To demonstrate this, and to show that the songs of these converted Saxons are “but a concrete of exclamations,” have “no development,” and are nothing but paganism after all, M. Taine gives five prose lines of imperfect translation from a poem by Cædmon. Here is a correct rendering of the opening of the poem in the original metre. Let the reader judge of the amount of pagan inspiration it contains:
“Now must we glorify
The guardian of heaven’s kingdom,
The Maker’s might,
And his mind’s thought,
The work of the worshipped father,
When of his wonders, each one,
The ever-living Lord
Ordered the origin,
He erst created
For earth’s children
Heaven as a high roof,
The holy Creator:
Then on this mid-world
Did man’s great guardian,
The ever-living Lord,
Afterward prepare
For men a mansion,
The Master Almighty.”[4]
M. Taine continues:
“One of them” [those servants of Odin, take notice], “Adhelm, stood on a bridge leading to the town where he lived, and repeated warlike and profane odes alternately with religious poetry, in order to attract and instruct the men of his time. He could do it without changing his key. In one of them, a funeral song, Death speaks. It was one of the last Saxon compositions, containing a terrible Christianity, which seems at the same time to have sprung from the blackest depths of the Edda.”
M. Taine has here given rein to his imagination, and made terrible work with Saxon chronology and other matters. For Adhelm read Aldhelm, in Saxon Ealdhelm, so King Alfred spelt it. The name signifies Old Helmet; Aldhelm was of princely extraction. “Warlike and profane odes” does not correctly translate “carmen triviale.” Aldhelm was a learned priest, a Greek, Latin, and Hebrew scholar, with a profound knowledge of the Holy Scriptures. His present reputation rests on his Latin works. His contemporary reputation was founded on his Anglo-Saxon productions. He composed canticles and ballads in his native tongue, and, remarking the haste of many of the Anglo-Saxon peasants to leave church as soon as the Sunday Mass was over, in order to avoid the sermon, he would lie in wait for them at the bridge or wayside, and, singing to them as a bard, attract their attention, and in the fascination of a musical verse teach them the truths of religion they would not wait to hear from the pulpit. It was not for the pleasure of singing that Aldhelm thus labored: it was to save souls. Without the slightest authority, M. Taine puts in his mouth this beautiful Anglo-Saxon fragment:
“Death speaks to man: ’For thee was a house built ere thou wast born; for thee was a mould shapen ere thou camest of thy mother. Its height is not determined, nor its depth measured, nor is it closed up (however long it may be) until I bring thee where thou shalt remain, until I shall measure thee and the sod of earth. Thy house is not highly built, it is unhigh and low; when thou art in it the heelways are low, the sideways low. The roof is built full nigh thy breast; so thou shalt dwell in earth full cold, dim, and dark. Doorless is that house, and dark it is within; there thou art fast prisoner, and Death holds the key. Loathly is that earth-house, and grim to dwell in; there thou shalt dwell, and worms shall share thee. Thus thou art laid, and leavest thy friends; thou hast no friend that will come to thee, who will ever inquire how that house liketh thee, who shall ever open the door for thee, and seek thee, for soon thou becomest loathly and hateful to look upon.’”
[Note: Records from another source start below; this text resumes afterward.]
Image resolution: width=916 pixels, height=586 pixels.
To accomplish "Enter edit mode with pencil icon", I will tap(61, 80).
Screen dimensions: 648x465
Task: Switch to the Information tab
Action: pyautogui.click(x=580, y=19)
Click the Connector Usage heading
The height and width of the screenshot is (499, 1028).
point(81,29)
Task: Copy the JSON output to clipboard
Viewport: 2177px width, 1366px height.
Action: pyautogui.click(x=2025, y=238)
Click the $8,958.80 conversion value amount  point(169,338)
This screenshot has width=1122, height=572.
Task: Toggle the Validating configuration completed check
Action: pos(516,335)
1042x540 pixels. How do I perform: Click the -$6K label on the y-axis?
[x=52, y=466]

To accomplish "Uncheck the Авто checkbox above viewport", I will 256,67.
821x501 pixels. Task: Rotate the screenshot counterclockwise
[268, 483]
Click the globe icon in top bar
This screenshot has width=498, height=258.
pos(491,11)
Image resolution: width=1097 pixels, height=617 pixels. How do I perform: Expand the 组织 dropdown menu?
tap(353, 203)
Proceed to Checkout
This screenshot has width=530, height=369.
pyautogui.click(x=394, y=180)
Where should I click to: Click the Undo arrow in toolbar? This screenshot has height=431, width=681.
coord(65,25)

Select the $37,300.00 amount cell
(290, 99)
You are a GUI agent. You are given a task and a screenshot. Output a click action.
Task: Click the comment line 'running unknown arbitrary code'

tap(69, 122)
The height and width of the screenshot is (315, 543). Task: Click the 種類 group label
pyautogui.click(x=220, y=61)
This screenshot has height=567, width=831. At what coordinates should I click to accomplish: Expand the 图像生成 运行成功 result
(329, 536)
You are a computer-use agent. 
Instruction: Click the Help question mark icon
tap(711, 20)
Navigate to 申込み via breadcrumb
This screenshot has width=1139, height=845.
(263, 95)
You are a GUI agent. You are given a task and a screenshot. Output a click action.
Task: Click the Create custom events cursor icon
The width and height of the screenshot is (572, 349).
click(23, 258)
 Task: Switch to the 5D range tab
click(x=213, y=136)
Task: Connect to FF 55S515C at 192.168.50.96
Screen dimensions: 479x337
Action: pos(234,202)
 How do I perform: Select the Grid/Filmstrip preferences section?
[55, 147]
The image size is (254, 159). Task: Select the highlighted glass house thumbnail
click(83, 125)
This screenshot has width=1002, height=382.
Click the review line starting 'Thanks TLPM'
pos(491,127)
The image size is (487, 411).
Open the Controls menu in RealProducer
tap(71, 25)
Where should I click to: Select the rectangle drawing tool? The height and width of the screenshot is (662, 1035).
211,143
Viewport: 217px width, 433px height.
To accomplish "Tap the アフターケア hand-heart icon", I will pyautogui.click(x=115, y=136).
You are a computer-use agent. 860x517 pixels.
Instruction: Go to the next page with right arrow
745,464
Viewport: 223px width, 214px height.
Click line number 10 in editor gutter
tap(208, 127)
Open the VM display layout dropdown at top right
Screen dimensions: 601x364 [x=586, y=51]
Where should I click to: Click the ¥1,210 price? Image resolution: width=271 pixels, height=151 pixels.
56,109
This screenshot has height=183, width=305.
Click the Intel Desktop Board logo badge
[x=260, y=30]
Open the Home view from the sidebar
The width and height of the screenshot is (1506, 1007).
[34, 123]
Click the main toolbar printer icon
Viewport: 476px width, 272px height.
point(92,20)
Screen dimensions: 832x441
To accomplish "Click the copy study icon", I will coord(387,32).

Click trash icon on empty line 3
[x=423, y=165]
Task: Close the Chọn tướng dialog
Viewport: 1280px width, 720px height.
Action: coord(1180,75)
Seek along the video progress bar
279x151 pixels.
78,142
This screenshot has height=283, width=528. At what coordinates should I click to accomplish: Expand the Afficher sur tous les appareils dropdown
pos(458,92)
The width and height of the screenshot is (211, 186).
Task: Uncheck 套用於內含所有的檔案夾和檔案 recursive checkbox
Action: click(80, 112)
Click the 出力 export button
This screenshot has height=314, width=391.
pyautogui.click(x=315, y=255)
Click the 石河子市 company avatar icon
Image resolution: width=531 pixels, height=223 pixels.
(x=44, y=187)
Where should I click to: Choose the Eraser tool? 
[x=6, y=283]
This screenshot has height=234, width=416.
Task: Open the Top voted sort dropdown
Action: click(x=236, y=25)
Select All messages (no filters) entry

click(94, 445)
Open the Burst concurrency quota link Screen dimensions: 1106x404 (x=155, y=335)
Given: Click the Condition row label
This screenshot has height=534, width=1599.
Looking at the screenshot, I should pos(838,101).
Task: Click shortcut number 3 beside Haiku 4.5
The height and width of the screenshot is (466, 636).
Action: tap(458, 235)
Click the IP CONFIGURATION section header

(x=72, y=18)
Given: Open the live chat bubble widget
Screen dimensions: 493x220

The composition is not by Aldhelm, who, probably, never heard of it. All of Aldhelm’s Anglo-Saxon mss. perished when the magnificent monastery at Malmesbury was sacked under Henry VIII. The Protestant historian, Maitland, thus tells the story: “The precious mss. of his [Aldhelm’s] library were long employed to fill up broken windows in the neighboring houses, or to light the bakers’ fires.”